Osmeña used to rely solely on projects that miraculously flow like the deluge when a campaign period nears or starts.

That he has shifted to a strategy of giving direct dole-outs, which is more brazen, could mean that he is worried about the opposition.

Or there could have been some truth in Osmena’s statement that it is only recently that the city accumulated a huge surplus in revenue—meaning, it is already late in the day to conceptualize vote-collecting projects.

But no matter how wily the mayor may look with this scheme, he should not have used the name of God, in this case the Sto. Nino, in vain.

To say that the giving of financial assistance, whose main intention is political whichever way you look at it, is being done in honor of the Sto. Nino, sounds grating to devout Catholics.

Besides, if he was honest in his intention, he could have used his personal money and not public funds, in thanking the Sto.
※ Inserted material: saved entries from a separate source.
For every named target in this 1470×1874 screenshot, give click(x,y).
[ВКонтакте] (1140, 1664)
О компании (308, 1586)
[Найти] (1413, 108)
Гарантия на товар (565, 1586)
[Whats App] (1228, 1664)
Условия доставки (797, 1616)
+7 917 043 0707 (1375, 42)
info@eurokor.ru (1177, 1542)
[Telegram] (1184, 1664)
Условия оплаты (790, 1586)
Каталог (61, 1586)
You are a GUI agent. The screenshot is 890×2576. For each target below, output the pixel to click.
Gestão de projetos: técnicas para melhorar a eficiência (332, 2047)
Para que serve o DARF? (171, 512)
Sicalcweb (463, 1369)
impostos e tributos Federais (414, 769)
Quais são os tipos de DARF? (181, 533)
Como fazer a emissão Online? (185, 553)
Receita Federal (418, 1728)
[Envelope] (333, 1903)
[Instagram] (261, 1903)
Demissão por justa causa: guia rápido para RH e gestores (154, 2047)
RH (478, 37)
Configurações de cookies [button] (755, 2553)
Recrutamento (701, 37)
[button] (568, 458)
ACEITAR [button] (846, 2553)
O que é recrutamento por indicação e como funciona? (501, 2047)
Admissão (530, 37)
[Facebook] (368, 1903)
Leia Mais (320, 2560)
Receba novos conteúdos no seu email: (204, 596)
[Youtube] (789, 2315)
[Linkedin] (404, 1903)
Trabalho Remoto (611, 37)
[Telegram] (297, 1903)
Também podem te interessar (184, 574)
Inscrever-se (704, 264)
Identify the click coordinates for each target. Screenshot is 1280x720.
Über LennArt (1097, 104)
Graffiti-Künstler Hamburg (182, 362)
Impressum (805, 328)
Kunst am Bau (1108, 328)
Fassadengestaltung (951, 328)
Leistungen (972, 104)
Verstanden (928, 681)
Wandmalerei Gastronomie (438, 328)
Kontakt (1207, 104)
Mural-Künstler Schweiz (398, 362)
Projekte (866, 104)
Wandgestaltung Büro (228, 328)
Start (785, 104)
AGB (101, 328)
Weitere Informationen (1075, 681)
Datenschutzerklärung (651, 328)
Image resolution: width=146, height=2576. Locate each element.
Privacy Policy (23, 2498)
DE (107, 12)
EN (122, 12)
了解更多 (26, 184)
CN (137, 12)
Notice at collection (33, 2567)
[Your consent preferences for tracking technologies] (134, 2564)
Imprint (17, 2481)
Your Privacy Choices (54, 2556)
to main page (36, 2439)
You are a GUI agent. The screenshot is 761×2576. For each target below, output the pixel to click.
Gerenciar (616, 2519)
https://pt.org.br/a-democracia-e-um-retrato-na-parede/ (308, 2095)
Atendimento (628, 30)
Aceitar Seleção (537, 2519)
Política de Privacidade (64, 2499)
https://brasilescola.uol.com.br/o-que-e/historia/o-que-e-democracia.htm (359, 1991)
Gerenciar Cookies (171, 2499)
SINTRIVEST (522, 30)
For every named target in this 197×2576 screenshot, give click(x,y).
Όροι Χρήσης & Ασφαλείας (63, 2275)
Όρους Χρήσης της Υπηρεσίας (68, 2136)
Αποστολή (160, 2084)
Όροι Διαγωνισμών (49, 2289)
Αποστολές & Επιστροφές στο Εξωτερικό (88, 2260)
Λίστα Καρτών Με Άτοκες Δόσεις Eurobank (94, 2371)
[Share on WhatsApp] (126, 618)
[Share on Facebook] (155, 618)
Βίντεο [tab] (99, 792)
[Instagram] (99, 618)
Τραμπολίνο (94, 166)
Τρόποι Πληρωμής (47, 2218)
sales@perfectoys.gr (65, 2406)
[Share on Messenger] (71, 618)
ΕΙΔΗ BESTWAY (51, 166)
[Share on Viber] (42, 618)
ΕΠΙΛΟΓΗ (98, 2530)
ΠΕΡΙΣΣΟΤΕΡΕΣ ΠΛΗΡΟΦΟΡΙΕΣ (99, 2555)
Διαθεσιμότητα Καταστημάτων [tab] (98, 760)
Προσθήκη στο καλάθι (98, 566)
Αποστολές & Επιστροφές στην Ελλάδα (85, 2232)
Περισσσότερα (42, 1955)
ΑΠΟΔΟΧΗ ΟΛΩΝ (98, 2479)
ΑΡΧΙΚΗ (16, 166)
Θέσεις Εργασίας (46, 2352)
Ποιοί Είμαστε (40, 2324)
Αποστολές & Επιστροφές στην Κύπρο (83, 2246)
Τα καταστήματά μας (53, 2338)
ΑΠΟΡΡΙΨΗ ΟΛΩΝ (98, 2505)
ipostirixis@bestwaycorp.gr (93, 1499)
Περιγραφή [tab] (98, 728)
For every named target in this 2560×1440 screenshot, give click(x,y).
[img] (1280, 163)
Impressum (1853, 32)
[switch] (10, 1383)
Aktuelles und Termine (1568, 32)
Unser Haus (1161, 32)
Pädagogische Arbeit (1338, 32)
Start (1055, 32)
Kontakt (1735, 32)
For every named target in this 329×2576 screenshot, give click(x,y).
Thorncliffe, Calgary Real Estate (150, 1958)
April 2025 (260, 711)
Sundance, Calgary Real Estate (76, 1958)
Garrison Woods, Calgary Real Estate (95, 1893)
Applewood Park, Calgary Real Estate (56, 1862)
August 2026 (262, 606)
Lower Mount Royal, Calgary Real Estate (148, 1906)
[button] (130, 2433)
Nino for “curing” him of his cancer.


The two other arguments he used in defending the move—that the beneficiary high school graduates are not yet of voting age and that the assistance is not limited to the south district---do not also wash.

Those high school students have parents or siblings who are of voting age and who could be swayed by the promised assistance.

And why would the mayor limit the giving of financial aid to south district students when that would strip the act of any cover?

The only consolation in this matter is that City Hall, for once, is giving to its people a portion of the basic services that they have been deprived of for a long time now.